More than 120 delegates heard about the new models of care programme at The King's Fund
'Change doesn’t happen from Whitehall. Change does happen if people like yourselves are designing it and delivering it in practice,’ said Samantha Jones, the director of the new models of care programme at NHS England.
Her message to allied health professionals (AHPs) at a King’s Fund event in London last month was reinforced by other speakers – including physiotherapists, commissioners and policymakers.
The conference focused on enabling AHPs to lead and shape the NHS in England.
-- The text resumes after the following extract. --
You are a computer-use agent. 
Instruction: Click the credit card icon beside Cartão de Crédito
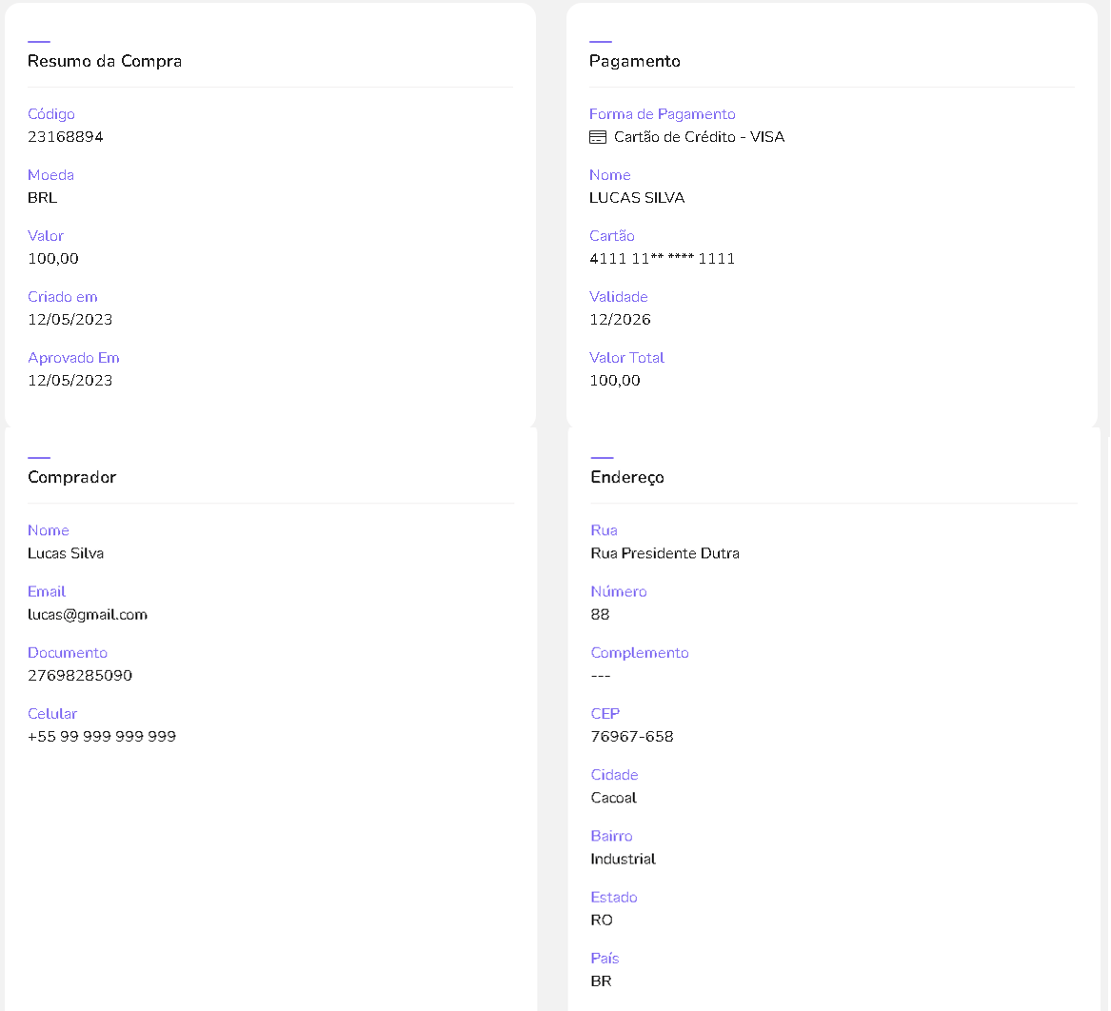pyautogui.click(x=598, y=137)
And the more than 120 delegates heard that the new models of care programme, through which organisations and partnerships have been invited to become ‘vanguard’ sites, adopting new models of care within the NHS, was an opportunity for AHPs to innovate.
Ms Jones argued that England’s 29 ‘vanguard’ sites, part of the Five year forward plan from NHS England, were ‘moving the blocks’ created by contracting, commissioning and workforce policies to create new ways of working.
‘We all know the way the NHS is set up doesn’t incentivise people to do the right thing,’ she said. ‘And it makes me very sad when I hear people say “I’m not allowed to do this because the clinical commissioning group (CCG) won’t pay for it because it doesn’t make the trust any money”.’
She challenged AHPs not to stand on the sidelines, but to speak up about how they were able to shape and design the future NHS.
Maria Quinn, AHP lead at Northumberland, Tyne and Wear NHS Trust, said physios and other health professionals struggled to influence local commissioners because organisations usually send doctors and nurses as their representatives.
‘Sometimes it’s hard to get an AHP voice out there,’ she maintained.
However, physiotherapist Jonathan Kelly and his colleagues at Northumbria Healthcare NHS Trust took their chance and outlined plans for an extended scope practitioner (ESP) to work in primary practice.
Mr Kelly, a clinical manager and extended scope practitioner in orthopaedics and musculoskeletal health, said his local vanguard had been a ‘good opportunity for us to talk to the medical director in the community services business unit and ask how we could engage’.
Empowering local communities
The ESP trial will start in early 2016. Mr Kelly said it was more likely to be an evolution than a revolution, but that it might mean more advanced practitioners move into frontline roles.
‘One of my concerns is that this is a relatively small pilot, with only about 5,500 patients, so scaling it up to the CCG is going to require a significant amount of ESP time, the estimate being about 30 whole-time equivalents,’ he said. ‘Clearly there are some major workforce challenges there. And allied to that is the time it takes to develop these clinicians, probably three to five years sometimes.’
One delegate warned of an ESP recruitment crisis and asked how the next generation could be trained quickly. Mr Kelly responded: ‘For some years we’ve tried to link up with the university locally to see if we could have some continuing professional development frameworks … I think a lot of their emphasis has been looking after nursing at the expense of AHPs.
‘So we need to be making more representation. We can see there’s clearly a very urgent need, because we’re starting to struggle with recruitment at band 5 and 6 levels, and that comes back to workforce planning.’
Other challenges surfaced in a presentation by Paul Maubach, Dudley CCG’s chief executive. He said his local vanguard wanted to empower communities to take control of their own health and to integrate services, starting with joining up falls services.
Mr Maubach said there was the growing problem of a shortage of GPs: ‘We can’t have a system which relies on the GP as the first port of call. Increasingly, we’re going to need a range of services working within the practice and the GP taking more of a coordination, leadership role.’
The Dudley vanguard has physiotherapy services at 18 sites, accessible through GP referral. Mr Maubach said there was an aim to ‘turn that on its head’, however, and create ‘open access to physiotherapy, so that the first port of call is the physio, because that should be a more cost effective way of providing the service’.
Delegate Liz Bennett, a programme manager with NHS England, argued that it was very difficult to get robust information about the long-term cost benefits of alternative models of care.
But Mr Maubach said there was a simple economic argument: ‘If someone gets admitted into hospital in an emergency, we have automatically blown the budget for the year for that person.’
NHS England’s chief AHP officer Suzanne Rastrick spoke about her plans to gather and share examples of good practice. She urged delegates to contribute to this ‘virtual network’.
And the lead AHP at Public Health England, Linda Hindle, promised funding to analyse the return on investment produced by AHPs.
She wanted to increase the amount of research that AHPs do on public health topics and to support the dissemination of this evidence, particularly where it would help to scale up effective AHP-led public health interventions.
Consultant geriatrician David Oliver had opened the event by pointing out that while AHPs make up the third largest professional group in the NHS, their vital contributions were often marginalised. ‘This needs to change,’ he said.
The day should have left AHPs in little doubt about the need for outcome measures, as well as making themselves heard. As Ms Rastrick maintained: ‘Nobody is going to come to you. You are going to have to go and knock on other people’s doors.’